(Stored data)

┏━━

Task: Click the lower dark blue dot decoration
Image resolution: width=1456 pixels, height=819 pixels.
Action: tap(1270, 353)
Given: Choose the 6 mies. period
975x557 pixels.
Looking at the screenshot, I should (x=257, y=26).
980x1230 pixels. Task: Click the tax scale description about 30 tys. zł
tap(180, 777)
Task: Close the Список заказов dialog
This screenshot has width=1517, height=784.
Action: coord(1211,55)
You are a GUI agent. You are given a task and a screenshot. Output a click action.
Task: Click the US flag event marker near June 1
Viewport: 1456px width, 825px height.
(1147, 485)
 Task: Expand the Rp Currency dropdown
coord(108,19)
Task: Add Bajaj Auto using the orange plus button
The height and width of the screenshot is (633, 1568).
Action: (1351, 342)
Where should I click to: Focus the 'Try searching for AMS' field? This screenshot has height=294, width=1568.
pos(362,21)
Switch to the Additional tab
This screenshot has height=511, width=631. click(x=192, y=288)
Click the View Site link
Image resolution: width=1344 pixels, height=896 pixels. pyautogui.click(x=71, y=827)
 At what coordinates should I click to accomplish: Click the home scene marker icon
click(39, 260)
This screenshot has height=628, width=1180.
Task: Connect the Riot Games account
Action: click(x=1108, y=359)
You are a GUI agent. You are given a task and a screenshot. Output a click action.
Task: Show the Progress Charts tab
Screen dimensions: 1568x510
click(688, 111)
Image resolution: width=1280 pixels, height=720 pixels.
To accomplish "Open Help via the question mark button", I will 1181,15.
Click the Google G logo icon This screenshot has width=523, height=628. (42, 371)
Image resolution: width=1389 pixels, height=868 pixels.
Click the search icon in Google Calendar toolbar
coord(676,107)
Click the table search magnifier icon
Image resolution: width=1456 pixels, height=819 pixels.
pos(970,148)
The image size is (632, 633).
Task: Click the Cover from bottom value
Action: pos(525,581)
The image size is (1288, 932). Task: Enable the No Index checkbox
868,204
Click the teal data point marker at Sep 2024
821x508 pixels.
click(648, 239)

┗━━

→ **Exercise brief**:
Convert the rows, from the start through the line that contains "Action: pos(525,581)", into a Markdown table with the columns n and Line, giving each line's number and text. Leave out blank lines.

→ **Reply to the exercise**:
| n | Line |
|---|---|
| 1 | Task: Click the lower dark blue dot decoration |
| 2 | Image resolution: width=1456 pixels, height=819 pixels. |
| 3 | Action: tap(1270, 353) |
| 4 | Given: Choose the 6 mies. period |
| 5 | 975x557 pixels. |
| 6 | Looking at the screenshot, I should (x=257, y=26). |
| 7 | 980x1230 pixels. Task: Click the tax scale description about 30 tys. zł |
| 8 | tap(180, 777) |
| 9 | Task: Close the Список заказов dialog |
| 10 | This screenshot has width=1517, height=784. |
| 11 | Action: coord(1211,55) |
| 12 | You are a GUI agent. You are given a task and a screenshot. Output a click action. |
| 13 | Task: Click the US flag event marker near June 1 |
| 14 | Viewport: 1456px width, 825px height. |
| 15 | (1147, 485) |
| 16 |  Task: Expand the Rp Currency dropdown |
| 17 | coord(108,19) |
| 18 | Task: Add Bajaj Auto using the orange plus button |
| 19 | The height and width of the screenshot is (633, 1568). |
| 20 | Action: (1351, 342) |
| 21 | Where should I click to: Focus the 'Try searching for AMS' field? This screenshot has height=294, width=1568. |
| 22 | pos(362,21) |
| 23 | Switch to the Additional tab |
| 24 | This screenshot has height=511, width=631. click(x=192, y=288) |
| 25 | Click the View Site link |
| 26 | Image resolution: width=1344 pixels, height=896 pixels. pyautogui.click(x=71, y=827) |
| 27 |  At what coordinates should I click to accomplish: Click the home scene marker icon |
| 28 | click(39, 260) |
| 29 | This screenshot has height=628, width=1180. |
| 30 | Task: Connect the Riot Games account |
| 31 | Action: click(x=1108, y=359) |
| 32 | You are a GUI agent. You are given a task and a screenshot. Output a click action. |
| 33 | Task: Show the Progress Charts tab |
| 34 | Screen dimensions: 1568x510 |
| 35 | click(688, 111) |
| 36 | Image resolution: width=1280 pixels, height=720 pixels. |
| 37 | To accomplish "Open Help via the question mark button", I will 1181,15. |
| 38 | Click the Google G logo icon This screenshot has width=523, height=628. (42, 371) |
| 39 | Image resolution: width=1389 pixels, height=868 pixels. |
| 40 | Click the search icon in Google Calendar toolbar |
| 41 | coord(676,107) |
| 42 | Click the table search magnifier icon |
| 43 | Image resolution: width=1456 pixels, height=819 pixels. |
| 44 | pos(970,148) |
| 45 | The image size is (632, 633). |
| 46 | Task: Click the Cover from bottom value |
| 47 | Action: pos(525,581) |